Ses vœux : œuvrer au bénéfice et au bien-être de tous les êtres vivants, préserver et répandre le cœur de l’enseignement du Bouddha, l’amènent à suivre les pas du Bouddha, pratiquer le vrai kinhin, en marchant calmement, ni trop vite, ni trop lentement.

Sudharshana expliquait :  » Quand je fais kinhin, en un éclair, toute la Communauté du Bouddha, se tient devant moi dans la pureté de ma sagesse. Immédiatement, tous les mondes, chacun d’entre eux sans exception, m’apparaissent. C’est au-delà du dicible et de l’indicible » . Il continuait :  »  Homme de bien, sache que je ne connais rien d’autre que le chemin de la libération, la flamme qui anime les Bodhisattvas. » Si vous comprenez bien cela, alors vous aurez compris l’essence de l’enseignement de notre premier patriarche.
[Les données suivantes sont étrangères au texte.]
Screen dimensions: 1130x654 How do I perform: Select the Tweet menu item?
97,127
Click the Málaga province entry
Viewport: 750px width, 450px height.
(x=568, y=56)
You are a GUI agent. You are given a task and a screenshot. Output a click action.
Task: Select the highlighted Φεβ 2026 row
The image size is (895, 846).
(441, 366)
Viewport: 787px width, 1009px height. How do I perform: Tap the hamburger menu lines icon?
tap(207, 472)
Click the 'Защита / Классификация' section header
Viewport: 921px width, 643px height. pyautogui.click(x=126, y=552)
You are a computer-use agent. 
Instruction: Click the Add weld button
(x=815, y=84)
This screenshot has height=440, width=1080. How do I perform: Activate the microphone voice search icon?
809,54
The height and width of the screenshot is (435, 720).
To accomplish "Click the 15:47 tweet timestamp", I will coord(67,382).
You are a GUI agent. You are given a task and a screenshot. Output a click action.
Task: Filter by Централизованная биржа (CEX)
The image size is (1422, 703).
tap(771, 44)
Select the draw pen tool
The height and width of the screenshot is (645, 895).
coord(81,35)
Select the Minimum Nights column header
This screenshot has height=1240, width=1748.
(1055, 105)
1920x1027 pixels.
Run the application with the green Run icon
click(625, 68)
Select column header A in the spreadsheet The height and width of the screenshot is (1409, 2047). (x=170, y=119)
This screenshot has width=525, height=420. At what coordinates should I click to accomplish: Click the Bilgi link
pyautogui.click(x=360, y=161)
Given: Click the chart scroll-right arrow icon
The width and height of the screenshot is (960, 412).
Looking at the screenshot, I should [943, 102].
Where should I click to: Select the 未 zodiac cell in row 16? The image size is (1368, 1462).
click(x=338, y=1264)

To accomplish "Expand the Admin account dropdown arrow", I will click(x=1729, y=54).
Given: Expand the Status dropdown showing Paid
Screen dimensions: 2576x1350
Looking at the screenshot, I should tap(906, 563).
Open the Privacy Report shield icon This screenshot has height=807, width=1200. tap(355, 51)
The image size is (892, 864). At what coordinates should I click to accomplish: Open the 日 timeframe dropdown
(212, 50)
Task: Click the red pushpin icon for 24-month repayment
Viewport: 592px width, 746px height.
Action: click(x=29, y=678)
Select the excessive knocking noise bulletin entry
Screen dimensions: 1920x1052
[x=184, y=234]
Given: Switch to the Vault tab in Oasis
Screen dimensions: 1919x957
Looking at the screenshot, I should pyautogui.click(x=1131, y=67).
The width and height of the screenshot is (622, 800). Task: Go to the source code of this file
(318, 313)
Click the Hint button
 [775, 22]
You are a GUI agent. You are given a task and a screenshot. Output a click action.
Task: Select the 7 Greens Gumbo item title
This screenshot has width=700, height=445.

C’est là le sens exact, aussi proche que deux lèvres d’une bouche close, de ce que nous a transmis ce sage; c’est la véritable transmission des Bouddhas et des Patriarches. Ah! Ceux qui vivent dans notre période de  décadence devraient se réjouir de pouvoir, grâce à des mérites acquis dans leurs vies antérieures, recevoir un tel enseignement ! Si on peut seulement inspirer et expirer, observer le pied avant, le pied arrière, sans pensées ni non-pensées, alors la source brille dans sa propre lumière, plus rien n’entrave l’esprit. On appelle Ainsi-venu celui qui pratique cette marche lente libératrice. Comment pourrait-il s’en éloigner? Si vous vous en détournez, avant même d’avoir fait un pas, vous vous éloignez de la vraie pratique. N’en doutez pas, il vous faut maîtriser complètement et apprendre minutieusement cette pratique de mes disciples.